PASSAGE TO READ:
<<<<

Обсуждение: Have we out-grown Flex?

Поиск

Список

Период

Сортировка

Have we out-grown Flex?

От

Peter Geoghegan

Дата:

01 мая 2012 г., 21:53:50

Quite apart from the practical difficulties that we have with Flex
(the fact that the authors are non-responsive and possibly retired,
that annoying compiler warning, and the fact that we are forced to
maintain our own Windows binaries of 2.5.35), it has some notable
disadvantages. I am aware that the MySQL people use their own
hand-coded lexical analyzer named sql_lex.cc, which provides a yacc
interface, while avoiding using any lexical analyzer generator
whatsoever. They can't have done this just for fun, and no doubt this
goes some way to explaining their continued performance advantage for
very simple queries. I have heard people complain about Postgres
parser overhead for "pgbench -S" style use-cases where it is
unreasonably high, and I've heard them do so more than once.

>>>>

REQUIRED TASK 1: Give the records from the line with "[Dziwna Istota w" to the line with "FAQ (754, 2468)" as a numbered list, leaving out any blank lines.

RECORDS FOR THIS EXERCISE:
<<<<

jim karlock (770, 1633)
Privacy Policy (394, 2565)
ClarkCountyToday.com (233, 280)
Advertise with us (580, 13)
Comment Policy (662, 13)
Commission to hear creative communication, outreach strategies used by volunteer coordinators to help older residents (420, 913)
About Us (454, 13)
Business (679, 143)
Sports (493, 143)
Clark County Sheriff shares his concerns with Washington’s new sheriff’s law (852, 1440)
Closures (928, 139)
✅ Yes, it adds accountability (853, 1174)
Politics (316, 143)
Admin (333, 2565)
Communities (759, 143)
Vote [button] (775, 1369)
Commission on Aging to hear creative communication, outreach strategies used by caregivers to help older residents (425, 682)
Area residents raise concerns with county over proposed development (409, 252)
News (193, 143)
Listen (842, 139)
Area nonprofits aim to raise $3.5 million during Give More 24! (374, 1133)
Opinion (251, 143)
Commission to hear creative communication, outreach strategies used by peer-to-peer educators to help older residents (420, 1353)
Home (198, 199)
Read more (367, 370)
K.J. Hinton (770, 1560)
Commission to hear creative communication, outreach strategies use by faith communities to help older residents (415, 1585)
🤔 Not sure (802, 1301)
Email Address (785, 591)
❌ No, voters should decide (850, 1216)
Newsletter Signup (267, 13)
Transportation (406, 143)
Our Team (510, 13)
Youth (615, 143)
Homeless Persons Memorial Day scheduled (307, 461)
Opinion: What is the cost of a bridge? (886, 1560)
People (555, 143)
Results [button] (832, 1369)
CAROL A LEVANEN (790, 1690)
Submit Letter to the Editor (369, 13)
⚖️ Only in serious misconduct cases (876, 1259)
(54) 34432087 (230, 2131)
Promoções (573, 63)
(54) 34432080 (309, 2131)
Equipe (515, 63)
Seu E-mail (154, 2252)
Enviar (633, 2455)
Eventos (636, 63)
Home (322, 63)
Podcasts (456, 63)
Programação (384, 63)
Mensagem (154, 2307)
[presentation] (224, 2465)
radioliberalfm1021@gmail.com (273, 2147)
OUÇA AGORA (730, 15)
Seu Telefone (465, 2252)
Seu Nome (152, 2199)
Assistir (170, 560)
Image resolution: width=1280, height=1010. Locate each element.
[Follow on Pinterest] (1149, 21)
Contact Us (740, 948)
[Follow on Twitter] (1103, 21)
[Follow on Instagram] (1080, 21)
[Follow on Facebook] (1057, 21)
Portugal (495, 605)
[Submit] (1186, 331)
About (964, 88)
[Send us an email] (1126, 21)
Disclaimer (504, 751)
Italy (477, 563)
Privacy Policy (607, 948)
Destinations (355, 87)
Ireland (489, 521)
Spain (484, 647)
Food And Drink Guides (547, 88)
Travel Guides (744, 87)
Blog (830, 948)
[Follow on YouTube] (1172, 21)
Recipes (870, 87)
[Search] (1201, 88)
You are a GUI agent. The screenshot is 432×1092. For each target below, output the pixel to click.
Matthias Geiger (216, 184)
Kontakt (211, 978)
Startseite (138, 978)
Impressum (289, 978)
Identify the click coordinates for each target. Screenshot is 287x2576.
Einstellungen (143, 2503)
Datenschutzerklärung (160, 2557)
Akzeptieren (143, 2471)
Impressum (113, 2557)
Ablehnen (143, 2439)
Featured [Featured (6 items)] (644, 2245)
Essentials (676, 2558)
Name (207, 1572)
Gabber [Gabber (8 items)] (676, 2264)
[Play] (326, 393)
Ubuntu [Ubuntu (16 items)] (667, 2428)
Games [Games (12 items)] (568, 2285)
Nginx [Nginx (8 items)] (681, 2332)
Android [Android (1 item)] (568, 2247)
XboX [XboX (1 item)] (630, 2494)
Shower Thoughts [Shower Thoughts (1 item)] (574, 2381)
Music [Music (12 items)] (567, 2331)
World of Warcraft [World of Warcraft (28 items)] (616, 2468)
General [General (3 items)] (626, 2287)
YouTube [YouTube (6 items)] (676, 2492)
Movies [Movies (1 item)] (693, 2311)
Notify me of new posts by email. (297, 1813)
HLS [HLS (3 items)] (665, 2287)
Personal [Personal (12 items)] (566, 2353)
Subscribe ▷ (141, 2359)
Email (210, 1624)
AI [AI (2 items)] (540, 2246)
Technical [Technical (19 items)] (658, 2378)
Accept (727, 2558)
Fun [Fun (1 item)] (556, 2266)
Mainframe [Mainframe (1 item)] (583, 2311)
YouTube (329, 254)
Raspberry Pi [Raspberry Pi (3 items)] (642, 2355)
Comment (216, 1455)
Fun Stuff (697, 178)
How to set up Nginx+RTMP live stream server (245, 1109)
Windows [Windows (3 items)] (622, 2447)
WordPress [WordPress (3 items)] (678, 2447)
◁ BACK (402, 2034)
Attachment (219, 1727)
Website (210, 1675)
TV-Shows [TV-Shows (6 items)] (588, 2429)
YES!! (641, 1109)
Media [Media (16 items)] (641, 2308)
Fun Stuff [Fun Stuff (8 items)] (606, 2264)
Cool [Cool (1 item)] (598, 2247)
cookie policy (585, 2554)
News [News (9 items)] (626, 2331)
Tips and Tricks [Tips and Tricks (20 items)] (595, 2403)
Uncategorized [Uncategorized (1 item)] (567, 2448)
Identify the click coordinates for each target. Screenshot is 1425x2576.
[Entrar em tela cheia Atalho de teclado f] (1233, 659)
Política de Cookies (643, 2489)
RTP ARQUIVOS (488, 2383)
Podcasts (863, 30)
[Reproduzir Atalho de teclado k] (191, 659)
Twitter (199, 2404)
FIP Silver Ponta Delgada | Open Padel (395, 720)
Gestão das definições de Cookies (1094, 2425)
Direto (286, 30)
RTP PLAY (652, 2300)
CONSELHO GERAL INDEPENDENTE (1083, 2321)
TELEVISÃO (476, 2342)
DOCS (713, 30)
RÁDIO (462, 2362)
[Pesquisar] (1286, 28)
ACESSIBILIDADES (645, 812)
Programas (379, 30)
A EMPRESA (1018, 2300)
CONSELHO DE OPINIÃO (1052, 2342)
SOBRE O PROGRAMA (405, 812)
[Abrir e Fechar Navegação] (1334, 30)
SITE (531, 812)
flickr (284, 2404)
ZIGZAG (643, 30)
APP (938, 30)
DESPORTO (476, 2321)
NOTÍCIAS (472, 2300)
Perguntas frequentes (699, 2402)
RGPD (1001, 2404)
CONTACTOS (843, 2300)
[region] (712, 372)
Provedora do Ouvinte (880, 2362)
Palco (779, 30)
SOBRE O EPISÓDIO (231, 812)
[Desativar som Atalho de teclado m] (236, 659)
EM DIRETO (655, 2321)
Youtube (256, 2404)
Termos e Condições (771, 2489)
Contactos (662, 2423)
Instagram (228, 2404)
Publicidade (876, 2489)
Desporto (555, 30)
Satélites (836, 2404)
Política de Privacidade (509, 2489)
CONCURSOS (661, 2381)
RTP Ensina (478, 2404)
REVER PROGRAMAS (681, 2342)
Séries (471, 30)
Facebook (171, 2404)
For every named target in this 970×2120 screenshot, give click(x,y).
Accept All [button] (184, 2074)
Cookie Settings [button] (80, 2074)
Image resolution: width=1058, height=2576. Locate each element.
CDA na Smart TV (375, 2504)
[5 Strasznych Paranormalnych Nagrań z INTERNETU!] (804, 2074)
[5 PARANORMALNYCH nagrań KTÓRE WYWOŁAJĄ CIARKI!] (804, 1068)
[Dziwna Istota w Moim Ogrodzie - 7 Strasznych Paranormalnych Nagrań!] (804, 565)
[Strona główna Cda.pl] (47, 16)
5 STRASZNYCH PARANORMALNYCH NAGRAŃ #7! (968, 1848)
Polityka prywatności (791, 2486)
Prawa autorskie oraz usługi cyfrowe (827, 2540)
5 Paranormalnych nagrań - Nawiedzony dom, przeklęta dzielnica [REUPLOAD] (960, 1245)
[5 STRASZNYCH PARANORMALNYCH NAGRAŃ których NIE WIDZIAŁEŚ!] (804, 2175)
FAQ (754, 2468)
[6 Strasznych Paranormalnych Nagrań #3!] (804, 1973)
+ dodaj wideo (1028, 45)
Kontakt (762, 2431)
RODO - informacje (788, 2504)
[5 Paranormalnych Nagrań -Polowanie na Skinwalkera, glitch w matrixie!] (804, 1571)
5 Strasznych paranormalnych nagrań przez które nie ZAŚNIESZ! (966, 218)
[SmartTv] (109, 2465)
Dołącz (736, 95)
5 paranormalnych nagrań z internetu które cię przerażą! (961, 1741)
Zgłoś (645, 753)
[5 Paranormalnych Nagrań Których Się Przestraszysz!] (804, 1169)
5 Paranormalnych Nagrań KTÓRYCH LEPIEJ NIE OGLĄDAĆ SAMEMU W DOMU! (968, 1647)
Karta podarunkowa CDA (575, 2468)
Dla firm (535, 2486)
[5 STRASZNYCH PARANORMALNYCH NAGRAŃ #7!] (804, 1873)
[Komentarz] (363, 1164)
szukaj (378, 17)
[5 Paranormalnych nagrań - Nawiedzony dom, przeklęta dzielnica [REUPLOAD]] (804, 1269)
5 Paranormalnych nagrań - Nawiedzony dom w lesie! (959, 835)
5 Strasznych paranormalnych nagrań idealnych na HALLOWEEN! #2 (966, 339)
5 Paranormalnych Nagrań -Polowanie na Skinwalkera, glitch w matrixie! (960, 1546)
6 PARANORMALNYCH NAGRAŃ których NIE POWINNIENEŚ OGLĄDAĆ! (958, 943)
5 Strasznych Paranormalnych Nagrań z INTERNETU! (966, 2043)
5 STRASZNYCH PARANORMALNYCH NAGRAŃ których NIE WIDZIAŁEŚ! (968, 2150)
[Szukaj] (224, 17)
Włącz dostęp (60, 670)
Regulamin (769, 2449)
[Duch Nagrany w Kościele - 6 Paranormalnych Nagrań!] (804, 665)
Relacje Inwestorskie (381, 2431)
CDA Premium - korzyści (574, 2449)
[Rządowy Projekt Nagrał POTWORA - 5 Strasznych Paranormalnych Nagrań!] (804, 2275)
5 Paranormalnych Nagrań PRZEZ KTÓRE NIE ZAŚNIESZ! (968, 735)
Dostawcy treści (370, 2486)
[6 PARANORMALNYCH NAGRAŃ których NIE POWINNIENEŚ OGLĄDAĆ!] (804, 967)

>>>>

REQUIRED TASK 2: Continue the post on whether Postgres has out-grown Flex, starting after its last sentence.

FINAL RESULT 1:
1. [Dziwna Istota w Moim Ogrodzie - 7 Strasznych Paranormalnych Nagrań!] (804, 565)
2. [Strona główna Cda.pl] (47, 16)
3. 5 STRASZNYCH PARANORMALNYCH NAGRAŃ #7! (968, 1848)
4. Polityka prywatności (791, 2486)
5. Prawa autorskie oraz usługi cyfrowe (827, 2540)
6. 5 Paranormalnych nagrań - Nawiedzony dom, przeklęta dzielnica [REUPLOAD] (960, 1245)
7. [5 STRASZNYCH PARANORMALNYCH NAGRAŃ których NIE WIDZIAŁEŚ!] (804, 2175)
8. FAQ (754, 2468)

FINAL RESULT 2:
I suspect that we pay a high price for our table-based lexical
analyser's use of a table data structure to maintain transition
information, and the MySQL guys do not. It seems exceedingly likely
that our lexer is way more sophisticated than theirs, which likely
makes it infeasible to emulate their approach, and certainly makes it
unattractive. However, I think there might be a better way. There is
an LGPL-licensed project named Quex (hey, GNU bison is GPL), which can
generate C (and C++) code, and I am in contact with its primary
author, Frank-Rene Schäfer.

http://quex.sourceforge.net/

While it fits the bill as a replacement for Flex if ever we were
compelled to drop Flex, it also has a number of interesting advantages
over it that warrant further investigation. As Wikipedia puts it:

"Quex uses traditional steps of Thompson construction to create
non-deterministic finite automatons from regular expressions,
conversion to a deterministic finite automaton and then Hopcroft
optimization to reduce the number of states to a minimum. Those
mechanisms, though, have been adapted to deal with character sets
rather than single characters. By means of this the calculation time
can be significantly reduced. Since the Unicode character set consists
of many more code points than plain ASCII, those optimizations are
necessary in order to produce lexical analysers in a reasonable amount
of time."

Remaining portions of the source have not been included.